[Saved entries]

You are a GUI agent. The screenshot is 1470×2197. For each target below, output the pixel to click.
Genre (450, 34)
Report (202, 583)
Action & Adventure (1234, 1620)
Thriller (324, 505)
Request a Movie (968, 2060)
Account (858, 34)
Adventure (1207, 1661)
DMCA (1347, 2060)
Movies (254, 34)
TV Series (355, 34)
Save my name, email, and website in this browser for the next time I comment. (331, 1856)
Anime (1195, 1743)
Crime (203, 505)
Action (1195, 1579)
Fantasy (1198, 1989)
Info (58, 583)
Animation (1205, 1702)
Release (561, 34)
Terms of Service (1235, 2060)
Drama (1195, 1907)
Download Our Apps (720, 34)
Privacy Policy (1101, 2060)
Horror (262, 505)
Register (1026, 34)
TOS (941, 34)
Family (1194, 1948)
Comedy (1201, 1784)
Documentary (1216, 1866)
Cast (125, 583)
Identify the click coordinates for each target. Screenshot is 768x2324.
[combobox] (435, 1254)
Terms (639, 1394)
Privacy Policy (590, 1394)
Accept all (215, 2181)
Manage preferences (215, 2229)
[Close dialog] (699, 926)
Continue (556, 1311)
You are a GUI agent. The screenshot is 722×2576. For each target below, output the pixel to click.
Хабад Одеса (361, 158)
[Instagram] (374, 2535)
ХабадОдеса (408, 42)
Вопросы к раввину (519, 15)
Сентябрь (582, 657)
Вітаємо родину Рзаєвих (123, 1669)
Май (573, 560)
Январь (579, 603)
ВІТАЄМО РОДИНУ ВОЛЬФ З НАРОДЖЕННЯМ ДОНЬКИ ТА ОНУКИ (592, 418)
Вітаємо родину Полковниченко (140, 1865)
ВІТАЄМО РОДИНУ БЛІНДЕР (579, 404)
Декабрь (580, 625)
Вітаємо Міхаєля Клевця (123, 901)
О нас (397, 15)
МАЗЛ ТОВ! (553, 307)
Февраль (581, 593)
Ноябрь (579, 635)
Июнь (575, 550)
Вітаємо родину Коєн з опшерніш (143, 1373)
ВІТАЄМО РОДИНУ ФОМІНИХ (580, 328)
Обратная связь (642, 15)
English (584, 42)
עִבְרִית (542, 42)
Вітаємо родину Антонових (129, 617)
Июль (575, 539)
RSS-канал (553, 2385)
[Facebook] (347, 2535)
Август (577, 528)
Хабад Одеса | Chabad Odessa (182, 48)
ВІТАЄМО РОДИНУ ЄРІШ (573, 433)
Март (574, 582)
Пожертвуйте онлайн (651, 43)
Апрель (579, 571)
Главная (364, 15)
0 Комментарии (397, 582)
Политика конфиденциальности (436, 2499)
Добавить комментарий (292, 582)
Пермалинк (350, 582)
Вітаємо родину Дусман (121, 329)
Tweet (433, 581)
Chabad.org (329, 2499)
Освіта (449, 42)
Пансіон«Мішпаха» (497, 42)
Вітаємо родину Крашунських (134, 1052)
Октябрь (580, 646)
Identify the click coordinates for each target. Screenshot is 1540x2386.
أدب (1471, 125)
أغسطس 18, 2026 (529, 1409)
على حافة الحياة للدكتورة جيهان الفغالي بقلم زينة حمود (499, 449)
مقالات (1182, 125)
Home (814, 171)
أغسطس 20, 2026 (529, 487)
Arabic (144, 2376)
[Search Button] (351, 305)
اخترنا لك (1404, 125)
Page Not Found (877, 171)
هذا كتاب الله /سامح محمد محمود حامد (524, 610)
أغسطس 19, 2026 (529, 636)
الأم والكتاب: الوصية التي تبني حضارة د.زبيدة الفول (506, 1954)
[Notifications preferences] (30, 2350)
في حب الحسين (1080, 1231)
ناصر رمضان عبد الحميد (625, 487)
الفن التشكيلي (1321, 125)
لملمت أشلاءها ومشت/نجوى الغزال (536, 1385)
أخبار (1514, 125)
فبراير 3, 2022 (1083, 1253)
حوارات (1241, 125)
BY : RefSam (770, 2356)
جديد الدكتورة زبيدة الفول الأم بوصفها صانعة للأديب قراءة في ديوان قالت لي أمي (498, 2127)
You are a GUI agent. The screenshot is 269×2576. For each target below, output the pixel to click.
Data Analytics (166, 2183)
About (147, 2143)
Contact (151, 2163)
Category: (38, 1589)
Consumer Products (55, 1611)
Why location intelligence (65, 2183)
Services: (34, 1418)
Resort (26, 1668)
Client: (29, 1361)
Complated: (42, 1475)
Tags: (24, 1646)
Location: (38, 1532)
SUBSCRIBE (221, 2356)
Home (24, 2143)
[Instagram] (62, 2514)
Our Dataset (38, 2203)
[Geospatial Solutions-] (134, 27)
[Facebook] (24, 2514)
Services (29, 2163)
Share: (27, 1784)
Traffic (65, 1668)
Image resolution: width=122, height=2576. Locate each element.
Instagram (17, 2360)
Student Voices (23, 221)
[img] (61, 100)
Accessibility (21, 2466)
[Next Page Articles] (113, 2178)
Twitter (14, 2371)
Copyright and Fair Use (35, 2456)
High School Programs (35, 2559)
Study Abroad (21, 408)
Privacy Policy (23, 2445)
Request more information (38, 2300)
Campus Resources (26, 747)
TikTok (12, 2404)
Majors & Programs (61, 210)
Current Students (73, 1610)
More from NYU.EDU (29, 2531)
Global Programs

Work instructions:
When you reach the line holding "Contact (151, 2163)" in the records above, begin reproducing exactly, stop after the line holding "Home (24, 2143)", and output nothing else.

Task result:
Contact (151, 2163)
Category: (38, 1589)
Consumer Products (55, 1611)
Why location intelligence (65, 2183)
Services: (34, 1418)
Resort (26, 1668)
Client: (29, 1361)
Complated: (42, 1475)
Tags: (24, 1646)
Location: (38, 1532)
SUBSCRIBE (221, 2356)
Home (24, 2143)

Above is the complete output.